Is Amnesty’s rapport over apartheid in Israël tandeloos?

In Israël worden Palestijnen systematisch onderdrukt en behandeld als een ondergeschikte raciale groep, schrijft Amnesty International in een recent rapport. De keiharde conclusie: er is sprake van apartheid. Zal dit bijdragen aan een oplossing voor het Israëlisch-Palestijnse conflict, vraagt Arnon Grunberg zich af.

foto de rotskoepel

In Jesaja 22:6 staat: ‘Ik zal je bij de hand nemen en je behoeden, ik neem je in dienst voor mijn verbond met de mensen en maak je tot een licht voor alle volken.’ 

Lang had de staat Israël – of beter gezegd hadden sommige vertegenwoordigers van die staat – de pretentie, misschien zou je moeten zeggen de hoop, dat Israël een licht onder de natiestaten zou zijn. Die pretentie is geleidelijk verdwenen, niet in de laatste plaats door bijvoorbeeld het werk van de Israëlische historicus Benny Morris, die heeft aangetoond dat het ontstaan van Israël in 1948 gepaard ging met oorlogsmisdaden begaan door Israëlische legereenheden. (Vermoedelijk is het beter te spreken van milities, omdat er nog niet echt sprake was van een georganiseerde staat die het geweldsmonopolie efficiënt beheerde.)

Apartheid

Uitklappen

Israël heeft een geïnstitutionaliseerd regime van onderdrukking en overheersing van Palestijnen, schrijft Amnesty International in het rapport Israel’s Apartheid against Palestinians: Cruel System of Domination and Crime against Humanity, dat begin februari verscheen. ‘Ons rapport laat de ware reikwijdte zien van Israëls apartheidsregime’, lichtte Amnesty’s secretaris-generaal Agnès Callamard toe. ‘Of ze nu in Gaza, Oost-Jeruzalem, Hebron of Israël zelf wonen, Palestijnen worden behandeld als een ondergeschikte raciale groep. Hun rechten worden hun systematisch ontnomen.’ Israël reageerde woedend en noemde het rapport van Amnesty onjuist, bevooroordeeld en antisemitisch. 

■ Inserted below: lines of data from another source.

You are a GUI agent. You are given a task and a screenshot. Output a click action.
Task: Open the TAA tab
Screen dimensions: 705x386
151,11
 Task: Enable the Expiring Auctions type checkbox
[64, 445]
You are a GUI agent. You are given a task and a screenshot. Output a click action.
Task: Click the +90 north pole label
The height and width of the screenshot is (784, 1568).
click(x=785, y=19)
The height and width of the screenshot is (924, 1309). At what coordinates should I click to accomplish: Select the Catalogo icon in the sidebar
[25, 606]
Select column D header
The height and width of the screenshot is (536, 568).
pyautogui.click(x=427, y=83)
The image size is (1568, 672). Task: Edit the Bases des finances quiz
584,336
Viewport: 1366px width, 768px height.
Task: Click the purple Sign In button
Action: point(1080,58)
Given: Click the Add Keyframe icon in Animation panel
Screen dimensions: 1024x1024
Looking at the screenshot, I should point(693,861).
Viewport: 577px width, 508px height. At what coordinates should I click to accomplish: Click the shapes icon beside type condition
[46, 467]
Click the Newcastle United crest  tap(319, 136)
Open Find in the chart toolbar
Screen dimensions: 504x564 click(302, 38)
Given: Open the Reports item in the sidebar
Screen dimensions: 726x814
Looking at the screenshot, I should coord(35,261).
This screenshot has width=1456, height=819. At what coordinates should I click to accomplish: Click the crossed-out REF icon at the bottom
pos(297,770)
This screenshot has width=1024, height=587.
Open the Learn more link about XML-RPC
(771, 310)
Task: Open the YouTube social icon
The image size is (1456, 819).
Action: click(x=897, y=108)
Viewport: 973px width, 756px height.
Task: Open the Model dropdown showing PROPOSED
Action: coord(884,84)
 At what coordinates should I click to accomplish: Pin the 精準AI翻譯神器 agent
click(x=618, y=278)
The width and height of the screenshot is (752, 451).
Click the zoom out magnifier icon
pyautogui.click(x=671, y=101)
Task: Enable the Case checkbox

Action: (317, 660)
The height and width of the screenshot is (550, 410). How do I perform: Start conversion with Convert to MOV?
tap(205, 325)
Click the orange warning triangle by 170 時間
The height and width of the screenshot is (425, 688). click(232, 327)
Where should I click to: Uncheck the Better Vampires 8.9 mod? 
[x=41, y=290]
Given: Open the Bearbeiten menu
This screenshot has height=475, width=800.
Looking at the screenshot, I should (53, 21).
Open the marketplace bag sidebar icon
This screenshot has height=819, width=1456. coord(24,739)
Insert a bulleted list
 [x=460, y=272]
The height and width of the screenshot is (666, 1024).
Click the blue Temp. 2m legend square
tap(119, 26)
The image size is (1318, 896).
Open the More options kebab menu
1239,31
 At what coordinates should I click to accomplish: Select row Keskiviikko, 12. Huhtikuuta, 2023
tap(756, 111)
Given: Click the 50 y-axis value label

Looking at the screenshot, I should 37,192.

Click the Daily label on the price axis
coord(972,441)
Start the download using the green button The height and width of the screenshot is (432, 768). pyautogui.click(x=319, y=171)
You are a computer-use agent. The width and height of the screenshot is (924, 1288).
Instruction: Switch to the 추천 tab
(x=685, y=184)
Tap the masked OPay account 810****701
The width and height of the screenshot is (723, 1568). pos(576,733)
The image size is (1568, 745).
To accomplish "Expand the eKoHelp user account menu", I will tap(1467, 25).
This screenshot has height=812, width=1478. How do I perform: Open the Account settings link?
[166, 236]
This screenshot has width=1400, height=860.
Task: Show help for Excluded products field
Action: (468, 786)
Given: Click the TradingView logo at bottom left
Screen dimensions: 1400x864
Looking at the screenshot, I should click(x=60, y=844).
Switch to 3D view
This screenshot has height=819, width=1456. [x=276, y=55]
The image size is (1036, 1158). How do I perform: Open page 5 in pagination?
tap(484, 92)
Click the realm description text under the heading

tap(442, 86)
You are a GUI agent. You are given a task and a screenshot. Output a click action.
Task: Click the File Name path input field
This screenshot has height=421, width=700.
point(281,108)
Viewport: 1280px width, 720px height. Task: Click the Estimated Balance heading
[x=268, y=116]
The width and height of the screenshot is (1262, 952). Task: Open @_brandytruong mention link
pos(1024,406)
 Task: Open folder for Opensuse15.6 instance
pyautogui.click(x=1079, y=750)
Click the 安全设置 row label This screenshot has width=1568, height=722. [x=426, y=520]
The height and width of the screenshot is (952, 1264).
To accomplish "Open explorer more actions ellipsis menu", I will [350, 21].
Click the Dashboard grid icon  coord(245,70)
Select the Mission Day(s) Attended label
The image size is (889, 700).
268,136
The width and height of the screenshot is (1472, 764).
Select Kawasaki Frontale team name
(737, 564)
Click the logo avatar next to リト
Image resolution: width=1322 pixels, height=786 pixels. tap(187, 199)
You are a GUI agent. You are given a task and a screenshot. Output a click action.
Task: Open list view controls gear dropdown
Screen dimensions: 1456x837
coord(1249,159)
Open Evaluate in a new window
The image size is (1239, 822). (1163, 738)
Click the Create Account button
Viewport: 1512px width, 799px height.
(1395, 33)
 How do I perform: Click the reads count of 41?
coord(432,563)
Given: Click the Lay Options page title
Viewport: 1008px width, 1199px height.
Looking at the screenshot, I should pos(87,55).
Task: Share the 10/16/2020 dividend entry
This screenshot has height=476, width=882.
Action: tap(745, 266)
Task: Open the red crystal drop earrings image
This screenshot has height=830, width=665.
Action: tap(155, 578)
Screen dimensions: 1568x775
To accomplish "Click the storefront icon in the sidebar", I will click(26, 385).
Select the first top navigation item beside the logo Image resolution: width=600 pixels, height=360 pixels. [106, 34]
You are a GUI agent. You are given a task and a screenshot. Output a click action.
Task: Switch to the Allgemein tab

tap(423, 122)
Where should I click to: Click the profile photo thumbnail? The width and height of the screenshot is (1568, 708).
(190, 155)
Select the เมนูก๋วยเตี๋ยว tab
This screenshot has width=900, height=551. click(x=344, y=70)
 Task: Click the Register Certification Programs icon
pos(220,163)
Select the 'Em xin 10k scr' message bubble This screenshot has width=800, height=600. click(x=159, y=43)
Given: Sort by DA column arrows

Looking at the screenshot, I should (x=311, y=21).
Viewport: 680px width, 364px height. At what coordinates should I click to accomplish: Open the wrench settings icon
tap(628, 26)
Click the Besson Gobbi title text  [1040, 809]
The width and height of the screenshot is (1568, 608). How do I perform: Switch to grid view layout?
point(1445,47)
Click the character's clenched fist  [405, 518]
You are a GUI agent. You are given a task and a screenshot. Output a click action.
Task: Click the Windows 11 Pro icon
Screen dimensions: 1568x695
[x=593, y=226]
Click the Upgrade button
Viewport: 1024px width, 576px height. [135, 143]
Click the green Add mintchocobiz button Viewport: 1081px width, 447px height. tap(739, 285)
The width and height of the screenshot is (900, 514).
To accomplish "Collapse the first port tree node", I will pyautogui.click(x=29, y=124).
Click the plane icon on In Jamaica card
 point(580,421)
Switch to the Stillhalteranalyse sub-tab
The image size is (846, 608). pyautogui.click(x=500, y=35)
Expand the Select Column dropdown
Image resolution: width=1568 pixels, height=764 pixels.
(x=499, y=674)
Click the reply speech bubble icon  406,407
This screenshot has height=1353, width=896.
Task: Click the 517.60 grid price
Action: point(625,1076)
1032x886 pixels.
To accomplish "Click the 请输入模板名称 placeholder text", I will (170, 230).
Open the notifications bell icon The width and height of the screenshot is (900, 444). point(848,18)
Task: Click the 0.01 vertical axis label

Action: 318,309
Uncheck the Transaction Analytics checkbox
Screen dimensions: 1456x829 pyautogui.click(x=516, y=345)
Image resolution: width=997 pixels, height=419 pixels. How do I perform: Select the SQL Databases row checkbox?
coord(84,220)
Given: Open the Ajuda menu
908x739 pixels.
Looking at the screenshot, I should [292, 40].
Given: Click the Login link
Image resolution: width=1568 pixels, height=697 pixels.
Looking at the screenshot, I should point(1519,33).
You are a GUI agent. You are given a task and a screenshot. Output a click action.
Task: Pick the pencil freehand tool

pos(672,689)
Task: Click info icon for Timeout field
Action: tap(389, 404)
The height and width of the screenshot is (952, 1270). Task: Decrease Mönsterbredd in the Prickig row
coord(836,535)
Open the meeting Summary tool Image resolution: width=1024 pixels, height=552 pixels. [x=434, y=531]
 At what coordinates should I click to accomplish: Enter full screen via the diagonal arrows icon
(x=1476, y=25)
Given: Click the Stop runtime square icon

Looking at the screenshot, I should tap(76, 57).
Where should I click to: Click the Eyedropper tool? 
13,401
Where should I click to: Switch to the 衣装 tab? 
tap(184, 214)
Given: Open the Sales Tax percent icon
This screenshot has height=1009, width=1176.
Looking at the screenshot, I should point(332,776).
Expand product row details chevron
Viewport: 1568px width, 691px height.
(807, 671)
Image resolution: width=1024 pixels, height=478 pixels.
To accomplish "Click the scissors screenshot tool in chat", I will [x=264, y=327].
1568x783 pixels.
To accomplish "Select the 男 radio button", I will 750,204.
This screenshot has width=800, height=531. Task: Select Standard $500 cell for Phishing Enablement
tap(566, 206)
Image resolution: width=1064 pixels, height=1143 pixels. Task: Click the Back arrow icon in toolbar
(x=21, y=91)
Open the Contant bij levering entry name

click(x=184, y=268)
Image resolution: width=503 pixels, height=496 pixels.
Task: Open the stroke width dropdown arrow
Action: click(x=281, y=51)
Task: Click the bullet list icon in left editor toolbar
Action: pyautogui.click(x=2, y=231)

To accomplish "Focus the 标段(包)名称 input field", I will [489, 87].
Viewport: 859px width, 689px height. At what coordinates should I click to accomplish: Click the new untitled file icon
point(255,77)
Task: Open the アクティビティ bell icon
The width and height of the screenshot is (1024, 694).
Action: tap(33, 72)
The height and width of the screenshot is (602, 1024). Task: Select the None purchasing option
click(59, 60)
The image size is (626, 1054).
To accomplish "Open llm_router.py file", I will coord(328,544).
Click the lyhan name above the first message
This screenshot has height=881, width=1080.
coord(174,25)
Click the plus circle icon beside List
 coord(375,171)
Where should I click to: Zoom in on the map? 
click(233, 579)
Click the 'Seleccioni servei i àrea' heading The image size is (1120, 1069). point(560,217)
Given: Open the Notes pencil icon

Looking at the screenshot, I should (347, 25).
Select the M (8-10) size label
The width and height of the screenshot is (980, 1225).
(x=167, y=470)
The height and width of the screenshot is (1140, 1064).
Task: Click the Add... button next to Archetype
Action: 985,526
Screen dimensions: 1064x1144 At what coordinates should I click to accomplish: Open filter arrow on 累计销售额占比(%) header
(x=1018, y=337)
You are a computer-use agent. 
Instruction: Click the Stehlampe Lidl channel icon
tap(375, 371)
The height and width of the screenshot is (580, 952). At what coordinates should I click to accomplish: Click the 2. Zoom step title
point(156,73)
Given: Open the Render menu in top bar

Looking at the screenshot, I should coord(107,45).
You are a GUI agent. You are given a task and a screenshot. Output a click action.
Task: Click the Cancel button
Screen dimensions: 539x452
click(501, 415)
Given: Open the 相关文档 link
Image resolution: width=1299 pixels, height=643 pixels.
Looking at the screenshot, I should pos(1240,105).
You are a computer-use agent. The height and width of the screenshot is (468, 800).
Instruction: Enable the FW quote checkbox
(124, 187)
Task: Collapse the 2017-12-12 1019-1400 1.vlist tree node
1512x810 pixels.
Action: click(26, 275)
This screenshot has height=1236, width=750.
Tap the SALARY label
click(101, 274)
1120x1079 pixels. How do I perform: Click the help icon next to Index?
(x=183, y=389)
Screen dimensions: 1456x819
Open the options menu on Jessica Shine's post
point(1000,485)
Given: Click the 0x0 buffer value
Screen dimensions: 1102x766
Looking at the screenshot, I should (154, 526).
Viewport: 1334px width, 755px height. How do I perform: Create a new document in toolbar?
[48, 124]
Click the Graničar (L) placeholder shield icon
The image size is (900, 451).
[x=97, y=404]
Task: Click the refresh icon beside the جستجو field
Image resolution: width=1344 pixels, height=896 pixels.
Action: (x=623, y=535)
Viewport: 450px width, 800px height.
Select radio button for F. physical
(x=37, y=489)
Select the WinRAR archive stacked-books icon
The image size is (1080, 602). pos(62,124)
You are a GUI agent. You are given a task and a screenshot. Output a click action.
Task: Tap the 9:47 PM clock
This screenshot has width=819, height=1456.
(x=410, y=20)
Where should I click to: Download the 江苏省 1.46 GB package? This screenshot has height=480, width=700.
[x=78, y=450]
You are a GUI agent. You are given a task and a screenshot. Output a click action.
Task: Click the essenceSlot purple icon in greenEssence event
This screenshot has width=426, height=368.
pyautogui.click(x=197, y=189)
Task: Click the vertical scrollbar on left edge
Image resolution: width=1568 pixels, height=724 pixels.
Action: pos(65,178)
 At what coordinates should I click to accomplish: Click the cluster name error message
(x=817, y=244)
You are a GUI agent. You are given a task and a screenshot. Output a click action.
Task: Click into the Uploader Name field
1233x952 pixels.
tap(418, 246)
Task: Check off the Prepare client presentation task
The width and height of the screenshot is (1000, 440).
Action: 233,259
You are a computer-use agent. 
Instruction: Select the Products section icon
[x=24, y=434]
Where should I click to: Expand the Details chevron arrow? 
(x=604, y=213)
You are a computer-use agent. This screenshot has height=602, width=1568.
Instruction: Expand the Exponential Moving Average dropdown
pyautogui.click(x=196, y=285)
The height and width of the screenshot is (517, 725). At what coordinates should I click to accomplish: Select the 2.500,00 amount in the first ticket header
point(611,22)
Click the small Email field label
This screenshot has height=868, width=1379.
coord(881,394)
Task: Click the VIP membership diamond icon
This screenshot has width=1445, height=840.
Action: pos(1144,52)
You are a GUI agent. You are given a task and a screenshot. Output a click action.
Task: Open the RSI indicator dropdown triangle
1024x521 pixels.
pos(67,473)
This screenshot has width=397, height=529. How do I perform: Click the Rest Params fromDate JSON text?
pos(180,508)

Ook Human Rights Watch noemde Israël in 2021 een apartheidsstaat. Palestijnse en Israëlische organisaties zoals B’Tselem en Yesh Din Israël beschuldigen het land al langer van apartheid. Wanneer verschillende bevolkingsgroepen niet gelijk zijn voor de wet, is er sprake van apartheid: onder internationaal recht een misdaad tegen de menselijkheid. 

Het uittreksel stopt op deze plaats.